Data for this exercise =

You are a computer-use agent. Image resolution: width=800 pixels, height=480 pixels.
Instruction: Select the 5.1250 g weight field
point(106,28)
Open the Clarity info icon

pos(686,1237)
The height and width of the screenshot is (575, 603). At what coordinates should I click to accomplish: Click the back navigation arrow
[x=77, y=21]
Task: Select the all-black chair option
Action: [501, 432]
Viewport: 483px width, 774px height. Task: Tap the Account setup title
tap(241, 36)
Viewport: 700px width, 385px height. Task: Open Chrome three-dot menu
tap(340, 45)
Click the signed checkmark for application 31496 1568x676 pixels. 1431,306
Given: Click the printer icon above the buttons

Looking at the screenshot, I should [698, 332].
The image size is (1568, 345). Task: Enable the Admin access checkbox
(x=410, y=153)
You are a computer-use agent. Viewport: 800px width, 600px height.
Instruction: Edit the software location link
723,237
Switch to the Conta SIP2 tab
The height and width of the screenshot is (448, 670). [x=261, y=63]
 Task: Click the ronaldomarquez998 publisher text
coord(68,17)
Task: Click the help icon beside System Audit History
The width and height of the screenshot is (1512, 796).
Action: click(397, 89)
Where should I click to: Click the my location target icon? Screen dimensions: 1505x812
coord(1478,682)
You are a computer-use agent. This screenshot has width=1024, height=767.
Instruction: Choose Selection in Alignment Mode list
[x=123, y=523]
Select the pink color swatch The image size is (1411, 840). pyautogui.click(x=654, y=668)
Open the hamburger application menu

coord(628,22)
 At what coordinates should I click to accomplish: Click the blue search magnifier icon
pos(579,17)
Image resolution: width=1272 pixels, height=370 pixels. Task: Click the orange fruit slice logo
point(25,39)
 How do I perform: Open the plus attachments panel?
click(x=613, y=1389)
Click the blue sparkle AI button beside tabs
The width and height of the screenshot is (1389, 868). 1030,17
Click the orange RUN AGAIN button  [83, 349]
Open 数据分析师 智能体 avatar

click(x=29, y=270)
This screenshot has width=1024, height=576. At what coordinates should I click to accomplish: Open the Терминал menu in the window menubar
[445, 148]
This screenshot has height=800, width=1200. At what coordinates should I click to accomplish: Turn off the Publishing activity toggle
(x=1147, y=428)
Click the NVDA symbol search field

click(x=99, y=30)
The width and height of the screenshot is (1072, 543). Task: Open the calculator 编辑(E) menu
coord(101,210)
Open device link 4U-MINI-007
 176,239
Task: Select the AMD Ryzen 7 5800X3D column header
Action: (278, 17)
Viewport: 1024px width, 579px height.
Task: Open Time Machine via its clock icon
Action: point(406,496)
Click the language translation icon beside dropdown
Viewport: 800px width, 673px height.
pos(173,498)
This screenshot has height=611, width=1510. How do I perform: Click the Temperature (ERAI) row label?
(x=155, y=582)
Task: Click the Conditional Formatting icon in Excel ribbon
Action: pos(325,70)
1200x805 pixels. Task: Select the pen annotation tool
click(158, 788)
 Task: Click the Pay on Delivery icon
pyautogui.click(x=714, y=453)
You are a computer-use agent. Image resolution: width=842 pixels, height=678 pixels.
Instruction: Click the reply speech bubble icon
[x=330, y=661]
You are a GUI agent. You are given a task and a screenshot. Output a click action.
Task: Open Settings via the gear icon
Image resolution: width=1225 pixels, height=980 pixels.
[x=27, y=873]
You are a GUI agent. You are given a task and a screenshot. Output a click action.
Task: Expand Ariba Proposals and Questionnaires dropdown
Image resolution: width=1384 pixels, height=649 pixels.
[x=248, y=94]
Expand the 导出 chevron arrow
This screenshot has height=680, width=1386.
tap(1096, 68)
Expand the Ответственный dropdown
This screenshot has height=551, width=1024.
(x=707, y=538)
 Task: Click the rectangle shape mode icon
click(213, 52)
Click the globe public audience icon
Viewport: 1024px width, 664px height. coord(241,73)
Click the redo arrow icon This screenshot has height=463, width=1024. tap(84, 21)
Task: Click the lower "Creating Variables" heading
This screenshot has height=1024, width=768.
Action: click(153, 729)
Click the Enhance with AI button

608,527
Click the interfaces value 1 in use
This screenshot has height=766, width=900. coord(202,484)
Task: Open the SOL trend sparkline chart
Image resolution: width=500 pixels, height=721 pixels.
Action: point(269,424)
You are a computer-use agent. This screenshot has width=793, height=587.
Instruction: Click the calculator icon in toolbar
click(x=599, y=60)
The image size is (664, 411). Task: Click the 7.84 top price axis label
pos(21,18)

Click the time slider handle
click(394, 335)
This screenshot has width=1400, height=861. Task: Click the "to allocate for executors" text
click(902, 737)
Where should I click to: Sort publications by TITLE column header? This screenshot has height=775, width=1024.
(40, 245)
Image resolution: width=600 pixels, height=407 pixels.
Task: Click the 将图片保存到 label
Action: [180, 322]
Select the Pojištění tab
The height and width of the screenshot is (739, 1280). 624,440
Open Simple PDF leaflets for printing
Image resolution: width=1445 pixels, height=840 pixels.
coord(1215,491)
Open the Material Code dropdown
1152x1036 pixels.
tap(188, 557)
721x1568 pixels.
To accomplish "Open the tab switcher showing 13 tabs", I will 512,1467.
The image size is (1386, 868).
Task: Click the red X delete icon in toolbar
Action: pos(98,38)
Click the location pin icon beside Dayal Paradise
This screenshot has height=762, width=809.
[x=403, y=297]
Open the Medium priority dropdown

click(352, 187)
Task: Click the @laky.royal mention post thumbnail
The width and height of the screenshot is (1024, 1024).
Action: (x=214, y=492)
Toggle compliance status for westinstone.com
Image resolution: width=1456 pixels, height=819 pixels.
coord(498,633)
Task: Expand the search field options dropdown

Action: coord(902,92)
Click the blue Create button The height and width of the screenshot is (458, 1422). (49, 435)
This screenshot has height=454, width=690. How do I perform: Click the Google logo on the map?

What to produce = Print every record above. Keep each one exactly as it is.

Solved exercise =
You are a computer-use agent. Image resolution: width=800 pixels, height=480 pixels.
Instruction: Select the 5.1250 g weight field
point(106,28)
Open the Clarity info icon

pos(686,1237)
The height and width of the screenshot is (575, 603). At what coordinates should I click to accomplish: Click the back navigation arrow
[x=77, y=21]
Task: Select the all-black chair option
Action: [501, 432]
Viewport: 483px width, 774px height. Task: Tap the Account setup title
tap(241, 36)
Viewport: 700px width, 385px height. Task: Open Chrome three-dot menu
tap(340, 45)
Click the signed checkmark for application 31496 1568x676 pixels. 1431,306
Given: Click the printer icon above the buttons

Looking at the screenshot, I should [698, 332].
The image size is (1568, 345). Task: Enable the Admin access checkbox
(x=410, y=153)
You are a computer-use agent. Viewport: 800px width, 600px height.
Instruction: Edit the software location link
723,237
Switch to the Conta SIP2 tab
The height and width of the screenshot is (448, 670). [x=261, y=63]
 Task: Click the ronaldomarquez998 publisher text
coord(68,17)
Task: Click the help icon beside System Audit History
The width and height of the screenshot is (1512, 796).
Action: click(397, 89)
Where should I click to: Click the my location target icon? Screen dimensions: 1505x812
coord(1478,682)
You are a computer-use agent. This screenshot has width=1024, height=767.
Instruction: Choose Selection in Alignment Mode list
[x=123, y=523]
Select the pink color swatch The image size is (1411, 840). pyautogui.click(x=654, y=668)
Open the hamburger application menu

coord(628,22)
 At what coordinates should I click to accomplish: Click the blue search magnifier icon
pos(579,17)
Image resolution: width=1272 pixels, height=370 pixels. Task: Click the orange fruit slice logo
point(25,39)
 How do I perform: Open the plus attachments panel?
click(x=613, y=1389)
Click the blue sparkle AI button beside tabs
The width and height of the screenshot is (1389, 868). 1030,17
Click the orange RUN AGAIN button  [83, 349]
Open 数据分析师 智能体 avatar

click(x=29, y=270)
This screenshot has width=1024, height=576. At what coordinates should I click to accomplish: Open the Терминал menu in the window menubar
[445, 148]
This screenshot has height=800, width=1200. At what coordinates should I click to accomplish: Turn off the Publishing activity toggle
(x=1147, y=428)
Click the NVDA symbol search field

click(x=99, y=30)
The width and height of the screenshot is (1072, 543). Task: Open the calculator 编辑(E) menu
coord(101,210)
Open device link 4U-MINI-007
 176,239
Task: Select the AMD Ryzen 7 5800X3D column header
Action: (278, 17)
Viewport: 1024px width, 579px height.
Task: Open Time Machine via its clock icon
Action: point(406,496)
Click the language translation icon beside dropdown
Viewport: 800px width, 673px height.
pos(173,498)
This screenshot has height=611, width=1510. How do I perform: Click the Temperature (ERAI) row label?
(x=155, y=582)
Task: Click the Conditional Formatting icon in Excel ribbon
Action: pos(325,70)
1200x805 pixels. Task: Select the pen annotation tool
click(158, 788)
 Task: Click the Pay on Delivery icon
pyautogui.click(x=714, y=453)
You are a computer-use agent. Image resolution: width=842 pixels, height=678 pixels.
Instruction: Click the reply speech bubble icon
[x=330, y=661]
You are a GUI agent. You are given a task and a screenshot. Output a click action.
Task: Open Settings via the gear icon
Image resolution: width=1225 pixels, height=980 pixels.
[x=27, y=873]
You are a GUI agent. You are given a task and a screenshot. Output a click action.
Task: Expand Ariba Proposals and Questionnaires dropdown
Image resolution: width=1384 pixels, height=649 pixels.
[x=248, y=94]
Expand the 导出 chevron arrow
This screenshot has height=680, width=1386.
tap(1096, 68)
Expand the Ответственный dropdown
This screenshot has height=551, width=1024.
(x=707, y=538)
 Task: Click the rectangle shape mode icon
click(213, 52)
Click the globe public audience icon
Viewport: 1024px width, 664px height. coord(241,73)
Click the redo arrow icon This screenshot has height=463, width=1024. tap(84, 21)
Task: Click the lower "Creating Variables" heading
This screenshot has height=1024, width=768.
Action: click(153, 729)
Click the Enhance with AI button

608,527
Click the interfaces value 1 in use
This screenshot has height=766, width=900. coord(202,484)
Task: Open the SOL trend sparkline chart
Image resolution: width=500 pixels, height=721 pixels.
Action: point(269,424)
You are a computer-use agent. This screenshot has width=793, height=587.
Instruction: Click the calculator icon in toolbar
click(x=599, y=60)
The image size is (664, 411). Task: Click the 7.84 top price axis label
pos(21,18)

Click the time slider handle
click(394, 335)
This screenshot has width=1400, height=861. Task: Click the "to allocate for executors" text
click(902, 737)
Where should I click to: Sort publications by TITLE column header? This screenshot has height=775, width=1024.
(40, 245)
Image resolution: width=600 pixels, height=407 pixels.
Task: Click the 将图片保存到 label
Action: [180, 322]
Select the Pojištění tab
The height and width of the screenshot is (739, 1280). 624,440
Open Simple PDF leaflets for printing
Image resolution: width=1445 pixels, height=840 pixels.
coord(1215,491)
Open the Material Code dropdown
1152x1036 pixels.
tap(188, 557)
721x1568 pixels.
To accomplish "Open the tab switcher showing 13 tabs", I will 512,1467.
The image size is (1386, 868).
Task: Click the red X delete icon in toolbar
Action: pos(98,38)
Click the location pin icon beside Dayal Paradise
This screenshot has height=762, width=809.
[x=403, y=297]
Open the Medium priority dropdown

click(352, 187)
Task: Click the @laky.royal mention post thumbnail
The width and height of the screenshot is (1024, 1024).
Action: (x=214, y=492)
Toggle compliance status for westinstone.com
Image resolution: width=1456 pixels, height=819 pixels.
coord(498,633)
Task: Expand the search field options dropdown

Action: coord(902,92)
Click the blue Create button The height and width of the screenshot is (458, 1422). (49, 435)
This screenshot has height=454, width=690. How do I perform: Click the Google logo on the map?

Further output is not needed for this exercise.